Die Bedeutung der Olive in Griechenland
Die Olive ist mehr als nur ein Nahrungsmittel – sie ist ein fester Bestandteil der griechischen Identität.
In der Antike war sie heilig: Der Legende nach schenkte die Göttin Athene den Athenern den Olivenbaum – und gewann damit den Wettstreit um die Stadt, die fortan ihren Namen trug.
Olivenöl galt damals als Geschenk der Götter. Es wurde für Speisen, Lampen, Salbungen und im Sport verwendet. Sieger bei den Olympischen Spielen erhielten Olivenkränze – ein Zeichen göttlicher Gunst.
Auch heute noch ist Olivenöl in Griechenland das wichtigste landwirtschaftliche Produkt und ein zentraler Bestandteil der Ernährung.

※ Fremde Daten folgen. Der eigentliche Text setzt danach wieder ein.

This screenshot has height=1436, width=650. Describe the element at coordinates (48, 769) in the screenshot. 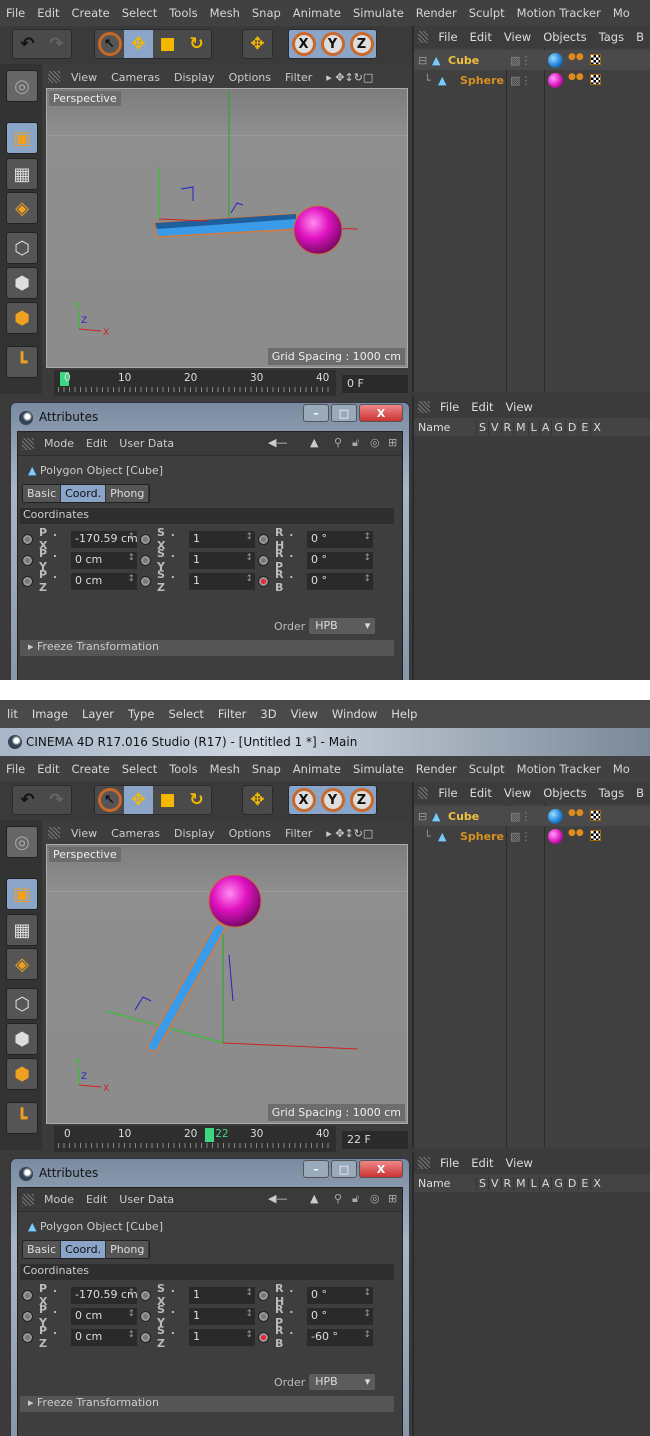

I see `menu-item: Edit` at that location.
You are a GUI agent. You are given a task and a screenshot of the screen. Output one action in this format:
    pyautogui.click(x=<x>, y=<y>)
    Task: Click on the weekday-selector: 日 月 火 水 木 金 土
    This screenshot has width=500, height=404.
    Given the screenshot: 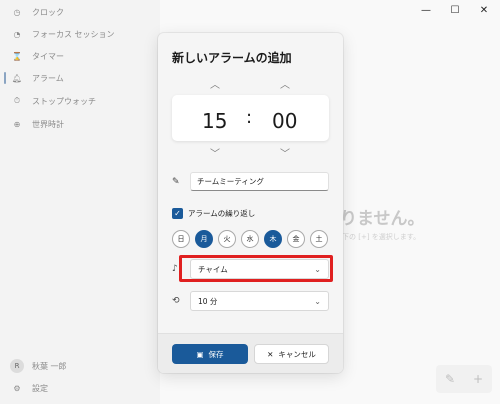 What is the action you would take?
    pyautogui.click(x=250, y=239)
    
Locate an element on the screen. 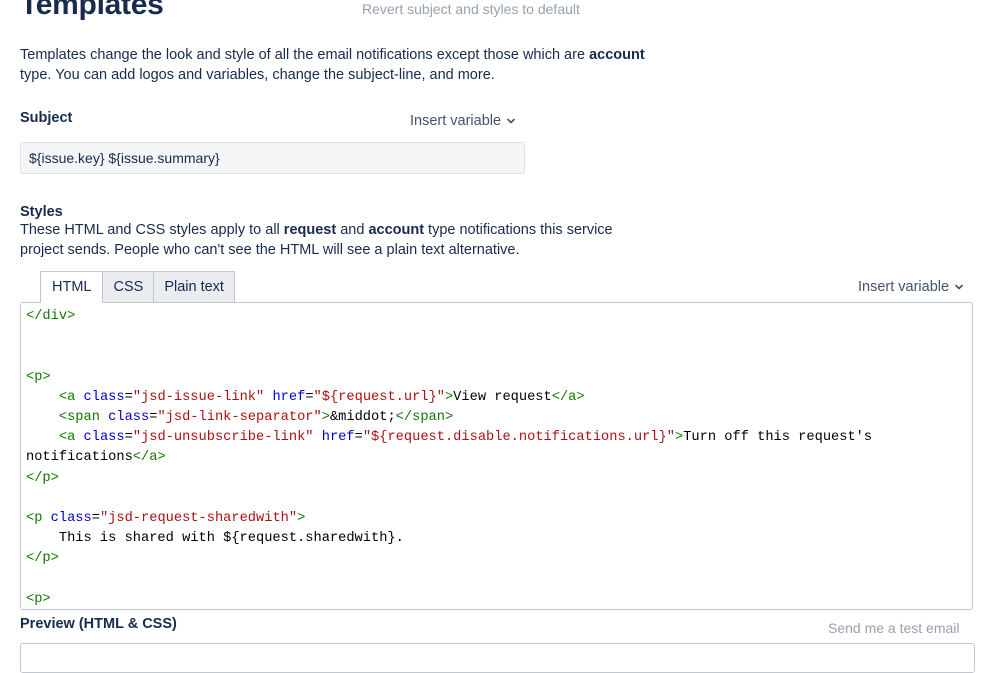 The height and width of the screenshot is (673, 999). preview-label: Preview (HTML & CSS) is located at coordinates (98, 624).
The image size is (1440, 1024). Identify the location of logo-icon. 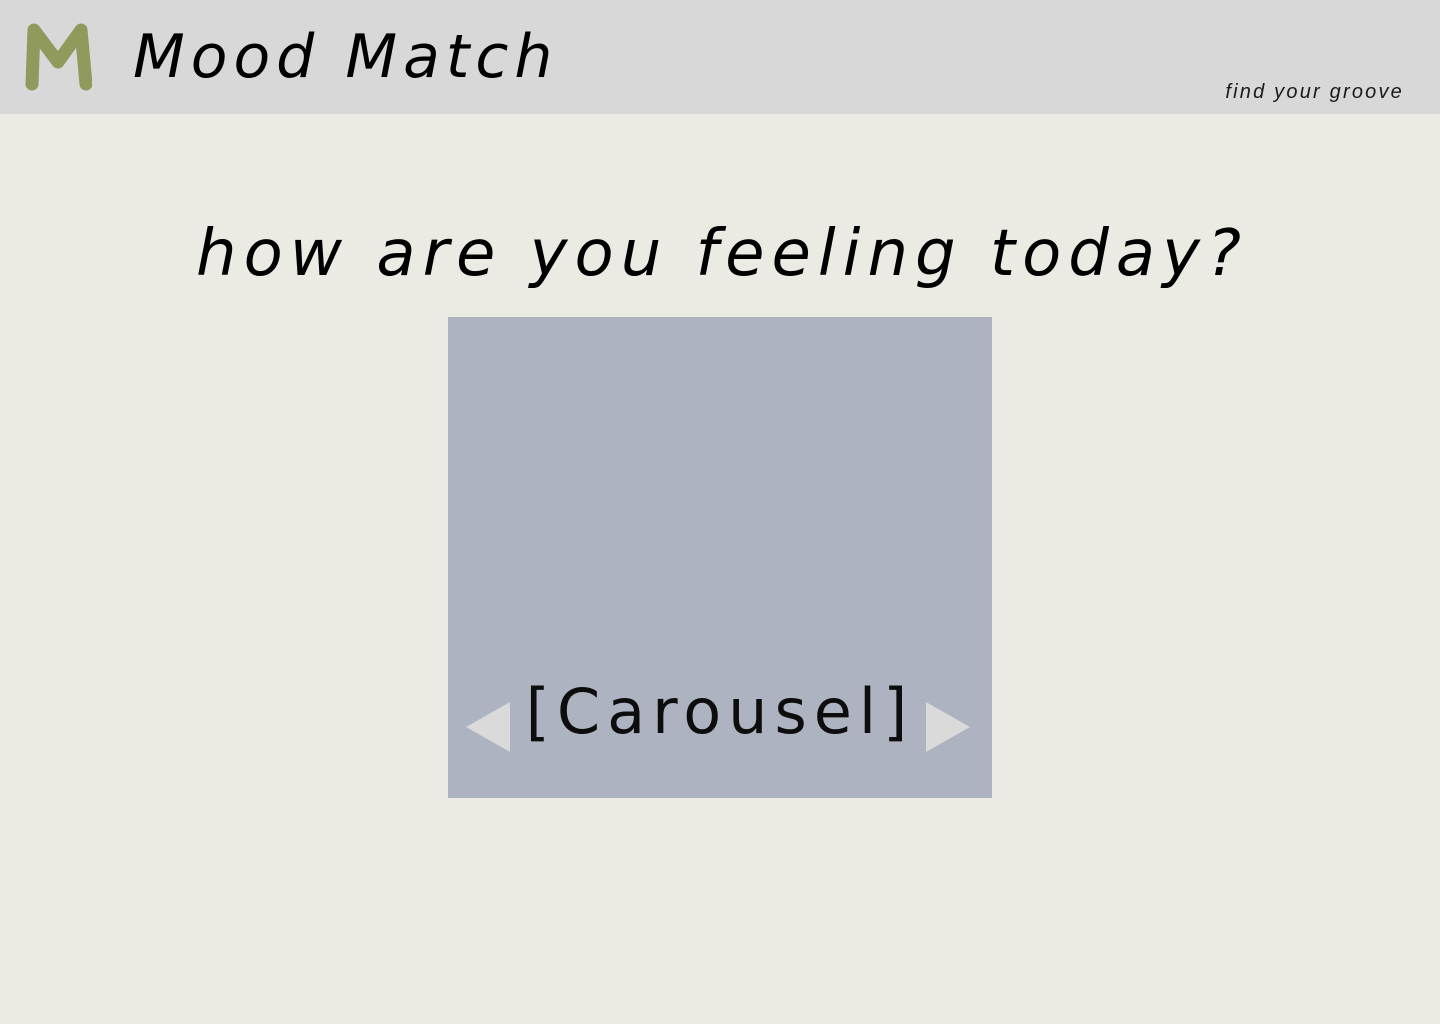
(58, 58).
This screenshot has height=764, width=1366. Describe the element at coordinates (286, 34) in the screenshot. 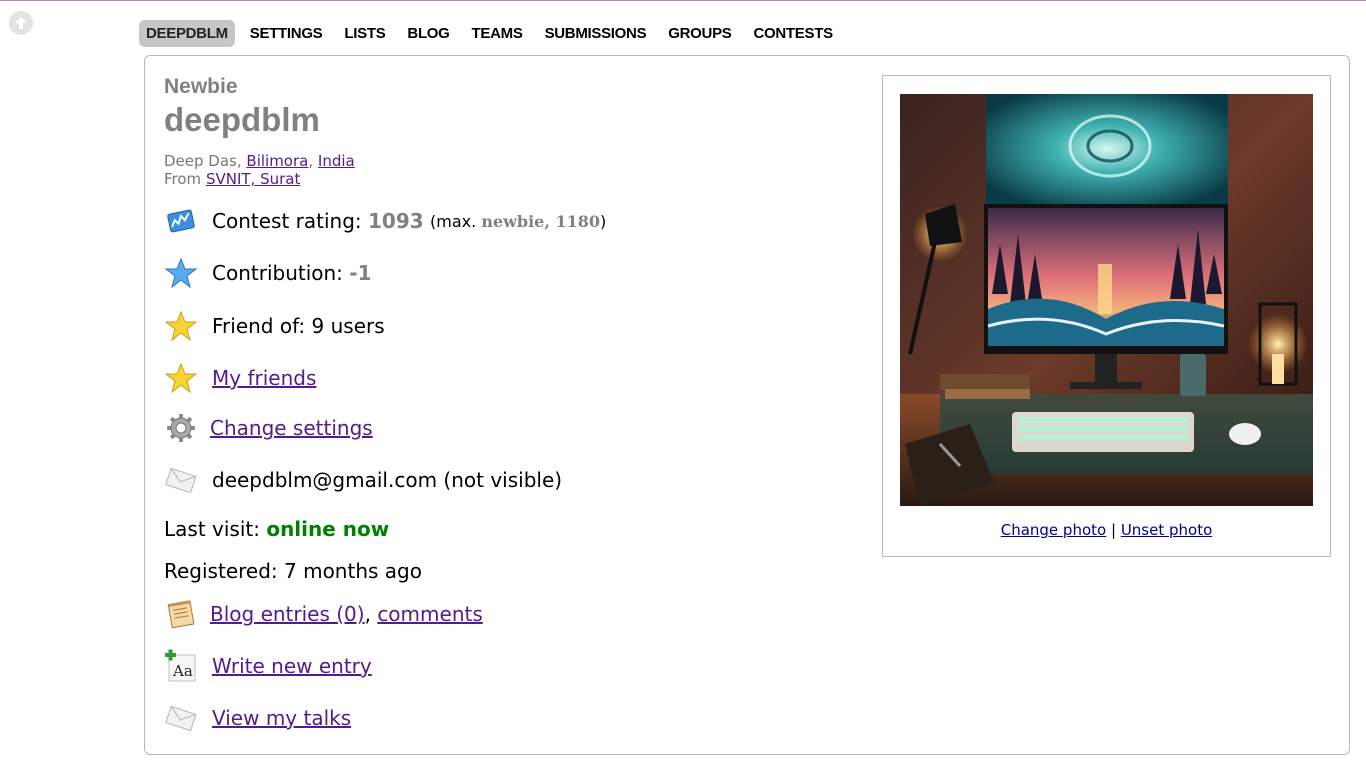

I see `nav-tab-settings: SETTINGS` at that location.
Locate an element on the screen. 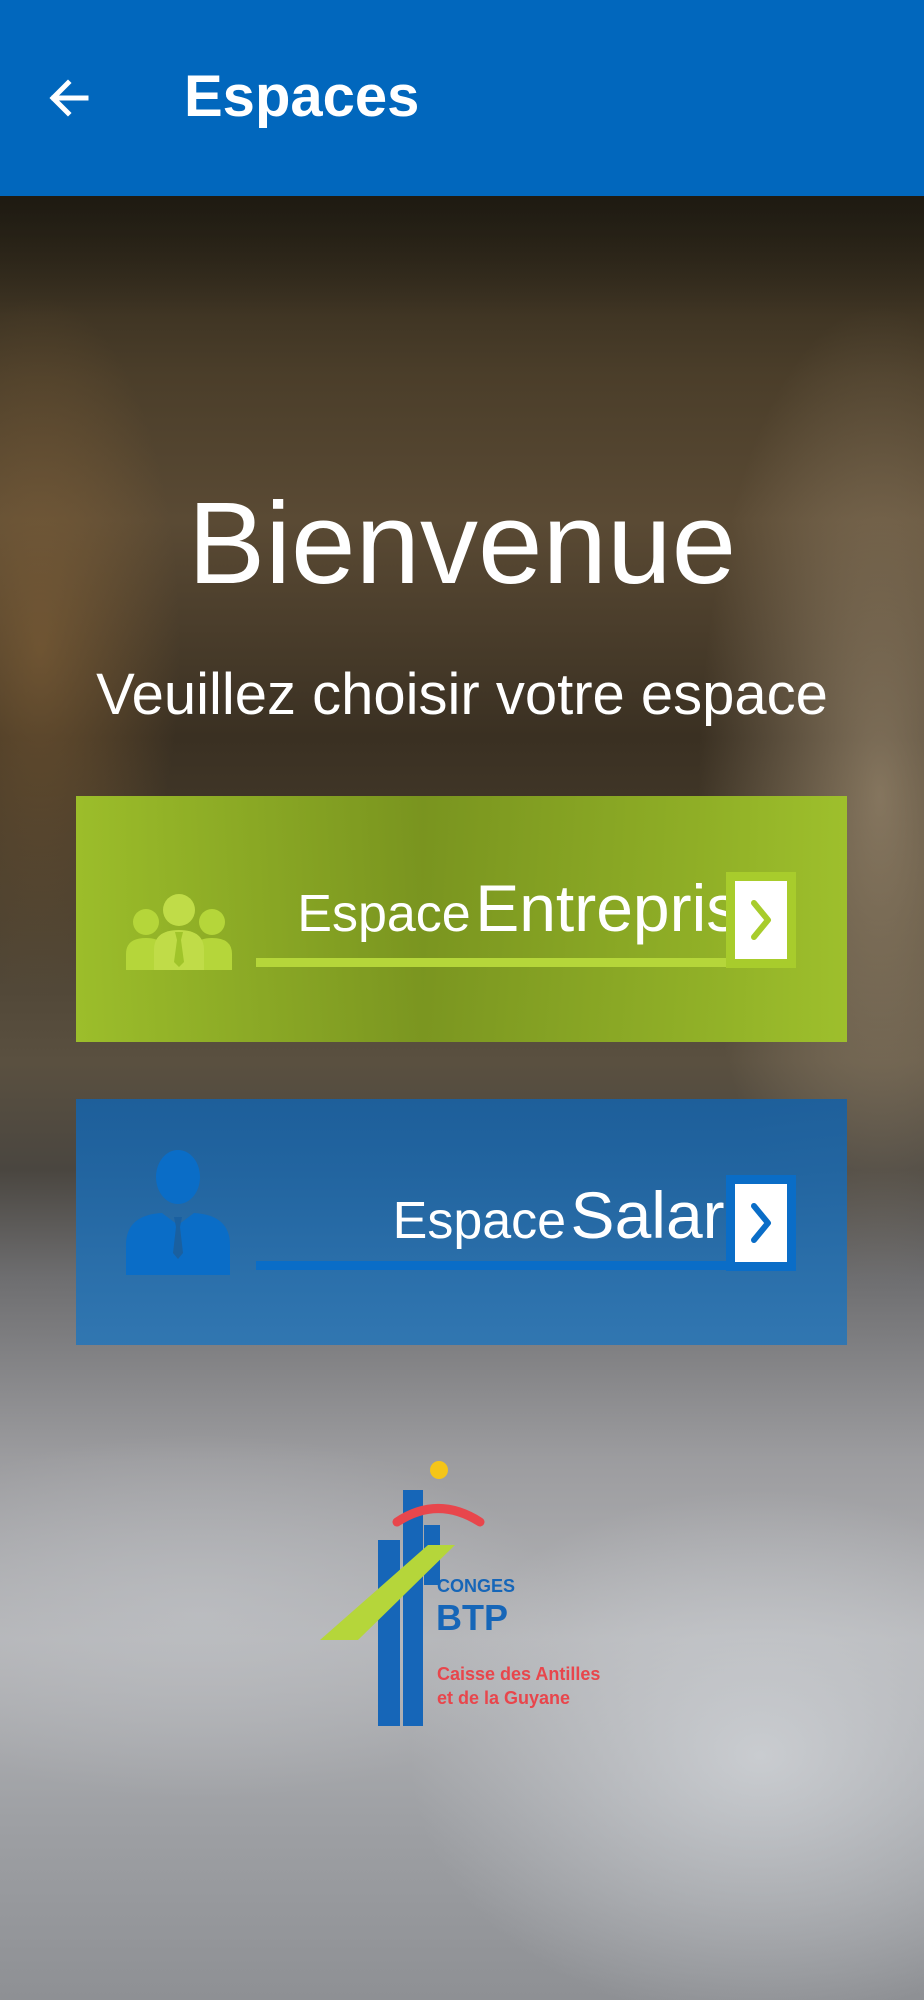 The image size is (924, 2000). user-icon is located at coordinates (178, 1212).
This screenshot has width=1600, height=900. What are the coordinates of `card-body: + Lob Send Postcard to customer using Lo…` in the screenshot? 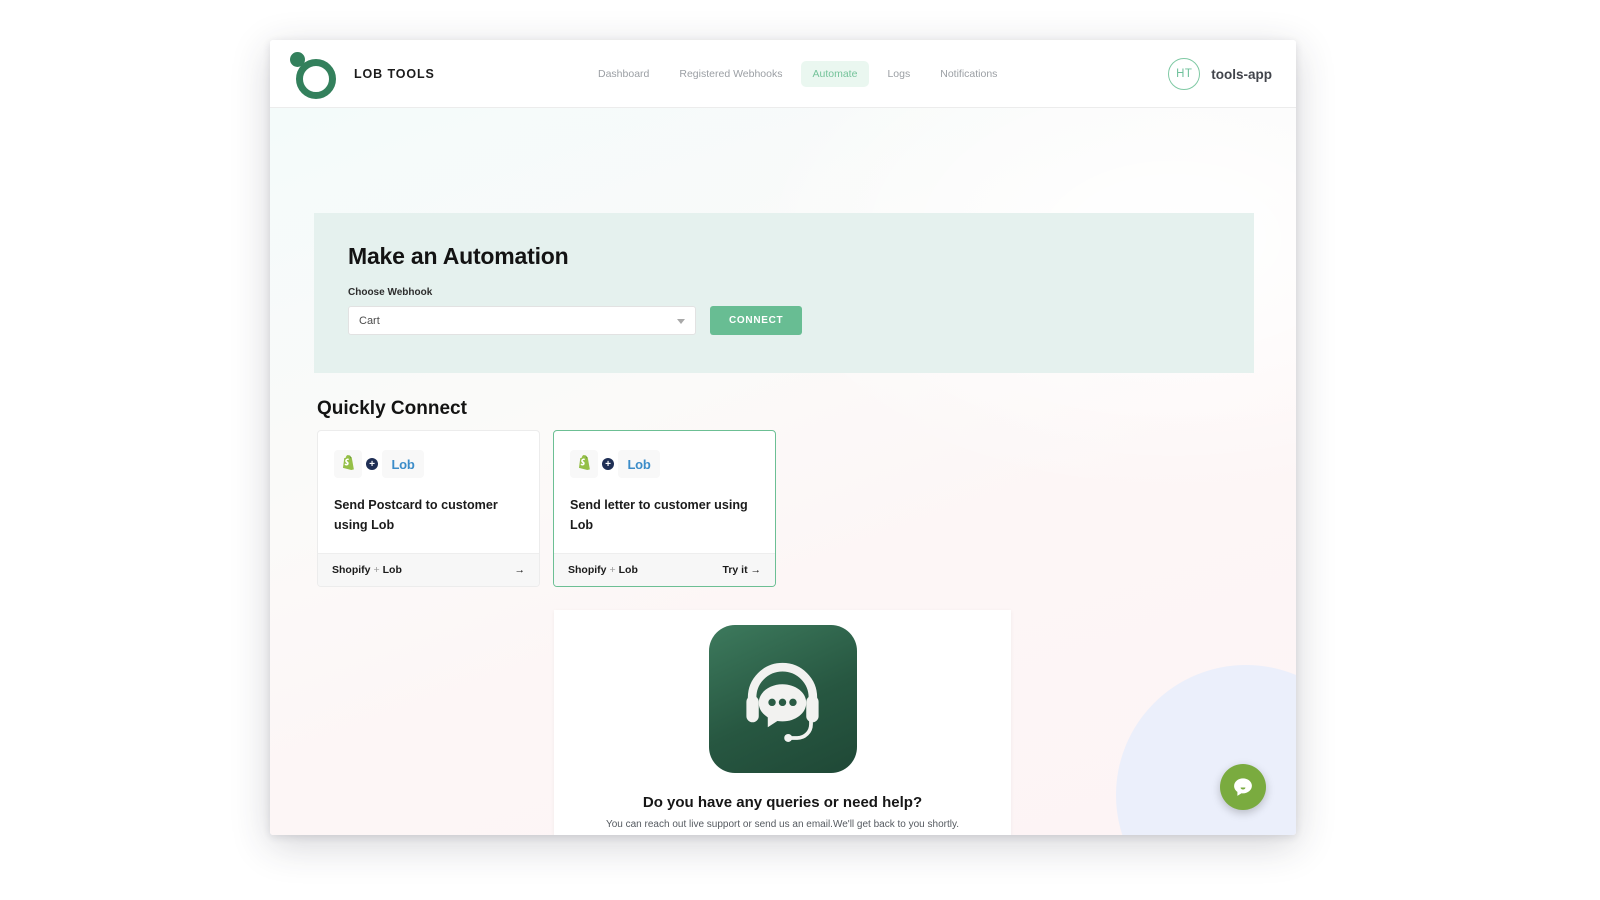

Anbaugebiete: Wo Oliven in Griechenland wachsen
Griechenland ist nach Spanien und Italien der drittgrößte Olivenölproduzent der Welt – aber im Verhältnis zur Bevölkerung der größte Olivenölkonsument: jeder Grieche verbraucht durchschnittlich über 15 Liter pro Jahr.
Die wichtigsten Anbaugebiete liegen in Süd- und Westgriechenland sowie auf den Inseln:
1. Kreta
Kreta ist das Herz der griechischen Olivenproduktion.
Etwa ein Drittel aller griechischen Oliven stammen von hier.
Die bekannteste Sorte ist die Koroneiki-Olive, aus der besonders feines, fruchtiges Öl gewonnen wird.
Zwischen Chania, Rethymno und Heraklion stehen Millionen von Olivenbäumen – oft terrassenförmig bis in die Berge gepflanzt.
2. Peloponnes
Vor allem in Messinien (rund um Kalamata) und Lakonien wächst die berühmte Kalamon-Olive, die meist als Tafelolive verwendet wird.
Die Region produziert zudem einige der besten kaltgepressten Olivenöle Griechenlands mit geschützter Herkunftsbezeichnung (PDO).
3. Mittel- und Nordgriechenland
In Regionen wie Attika, Chalkidiki, Thessalien und Epirus wachsen viele lokale Sorten – häufig kleinere Oliven mit mildem Geschmack.
Die Chalkidiki-Olive ist groß, grün und beliebt als Snack oder Vorspeise.
4. Ionische Inseln
Korfu, Kefalonia und Zakynthos sind grün und fruchtbar – ideale Bedingungen für Olivenbäume.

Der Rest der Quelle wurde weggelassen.